He wasn’t my best pal or confidant; the one with whom I shared jokes or played tricks together on unsuspecting others. Neither was he anyone I had a daily interaction with of memorable magnitude. And yet he had a great impact on my life. He was the principal of my school. One Bishop Anthony Lobo (or Father as I remember him since he wasn’t a Bishop at that time) walking the halls in his straight robe, tall and sure footed, alert, demanding and imparting discipline, giving the morning sermon with a dose of humor and warning alike – telling us to not have eyes like a potato that could only see dirt.
I loved him.
In all my years at school, I perhaps spoke to him on no more than two occasions, as far as my memory serves me – once during literature class where he took upon himself to discuss Romeo & Juliet while our teacher excused herself to attend to some personal matter and once after the school’s annual Christmas concert, I was in the choir and he liked the way we all sang. Merry Christmas to you, he’d said.

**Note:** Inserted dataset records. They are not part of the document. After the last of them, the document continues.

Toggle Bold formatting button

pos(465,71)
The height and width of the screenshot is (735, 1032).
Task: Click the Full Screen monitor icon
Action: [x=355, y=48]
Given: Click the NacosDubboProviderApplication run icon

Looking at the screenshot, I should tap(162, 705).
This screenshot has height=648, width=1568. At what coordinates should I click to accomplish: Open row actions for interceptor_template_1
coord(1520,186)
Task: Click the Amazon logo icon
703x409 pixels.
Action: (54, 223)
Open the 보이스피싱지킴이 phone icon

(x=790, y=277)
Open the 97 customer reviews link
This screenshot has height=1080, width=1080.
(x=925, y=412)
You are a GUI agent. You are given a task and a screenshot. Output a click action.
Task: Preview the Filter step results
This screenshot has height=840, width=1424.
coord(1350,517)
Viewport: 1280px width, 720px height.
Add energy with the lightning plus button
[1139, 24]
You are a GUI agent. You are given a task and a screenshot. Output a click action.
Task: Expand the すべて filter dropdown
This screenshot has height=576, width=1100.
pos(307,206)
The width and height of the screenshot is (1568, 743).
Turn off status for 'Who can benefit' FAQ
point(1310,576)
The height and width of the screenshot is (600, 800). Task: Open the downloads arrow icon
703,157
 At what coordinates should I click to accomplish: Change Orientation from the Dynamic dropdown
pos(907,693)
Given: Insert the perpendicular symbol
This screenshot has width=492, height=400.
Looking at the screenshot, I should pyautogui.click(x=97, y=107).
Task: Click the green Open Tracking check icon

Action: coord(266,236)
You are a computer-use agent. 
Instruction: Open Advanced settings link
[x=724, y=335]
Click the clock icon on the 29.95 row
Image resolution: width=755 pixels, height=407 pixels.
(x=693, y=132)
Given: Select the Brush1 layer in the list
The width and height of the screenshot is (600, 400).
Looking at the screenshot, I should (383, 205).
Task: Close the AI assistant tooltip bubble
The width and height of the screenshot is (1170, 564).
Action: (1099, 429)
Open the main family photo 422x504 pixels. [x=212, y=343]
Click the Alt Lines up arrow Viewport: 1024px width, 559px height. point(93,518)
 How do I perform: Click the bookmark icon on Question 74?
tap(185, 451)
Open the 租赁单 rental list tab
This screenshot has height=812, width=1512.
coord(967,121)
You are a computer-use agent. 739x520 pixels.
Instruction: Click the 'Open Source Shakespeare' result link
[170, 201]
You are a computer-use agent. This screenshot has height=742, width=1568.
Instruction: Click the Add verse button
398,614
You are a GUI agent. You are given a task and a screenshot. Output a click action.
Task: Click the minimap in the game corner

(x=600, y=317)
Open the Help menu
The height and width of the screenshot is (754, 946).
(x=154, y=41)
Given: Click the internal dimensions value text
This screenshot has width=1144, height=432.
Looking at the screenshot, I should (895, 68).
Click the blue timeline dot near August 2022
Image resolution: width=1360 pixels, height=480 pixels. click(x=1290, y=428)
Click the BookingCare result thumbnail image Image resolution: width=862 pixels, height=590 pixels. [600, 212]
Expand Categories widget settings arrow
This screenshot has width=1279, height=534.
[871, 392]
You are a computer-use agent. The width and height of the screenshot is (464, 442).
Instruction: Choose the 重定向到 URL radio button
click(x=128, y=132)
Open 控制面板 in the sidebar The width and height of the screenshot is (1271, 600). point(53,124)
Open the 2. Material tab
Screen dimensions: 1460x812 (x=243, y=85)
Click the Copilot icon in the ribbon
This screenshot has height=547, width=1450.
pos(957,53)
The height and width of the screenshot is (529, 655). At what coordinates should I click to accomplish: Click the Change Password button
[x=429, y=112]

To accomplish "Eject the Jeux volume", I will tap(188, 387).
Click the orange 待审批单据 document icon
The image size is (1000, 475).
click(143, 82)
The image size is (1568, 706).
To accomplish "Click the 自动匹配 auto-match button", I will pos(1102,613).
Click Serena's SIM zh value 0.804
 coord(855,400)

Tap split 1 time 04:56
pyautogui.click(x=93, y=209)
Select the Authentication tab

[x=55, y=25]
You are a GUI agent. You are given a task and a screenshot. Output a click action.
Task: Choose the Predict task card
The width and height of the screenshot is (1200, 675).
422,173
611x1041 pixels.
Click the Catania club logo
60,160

I wish I could remember more times when he talked to us but it all seems a chapter from so long ago that my limited memory seems to be faded in those parts. Then, being Head of School, three schools to be exact, he went in between all the institutions he managed, not to mention the Church and its duties that kept him occupied. In my later years when I was a senior, Bishop Lobo had ceased to visit us altogether. He would only drop by for a few days and leave. What I remember of those days is that I always liked it when he was in the building.
It’s funny really why I’m mourning the death of someone I hardly can recall but a part of me misses him. It’s perhaps the realization of a sudden demise of good in one form. Like a chapter has been closed forever in my book of life and it will never be continued. I will never see him speak on TV anymore, never hear or read in the papers that he fought his way through the criticism and bureaucracy and opened yet another school or college, never again will his voice rise for educating women, condemning war and preaching tolerance.
Read books. He used to say. Read good books. Bad books should have a danger sign on them like they have on bottles of poison.
I shall miss you Father. Rest in peace and may the world be blessed with more men like you.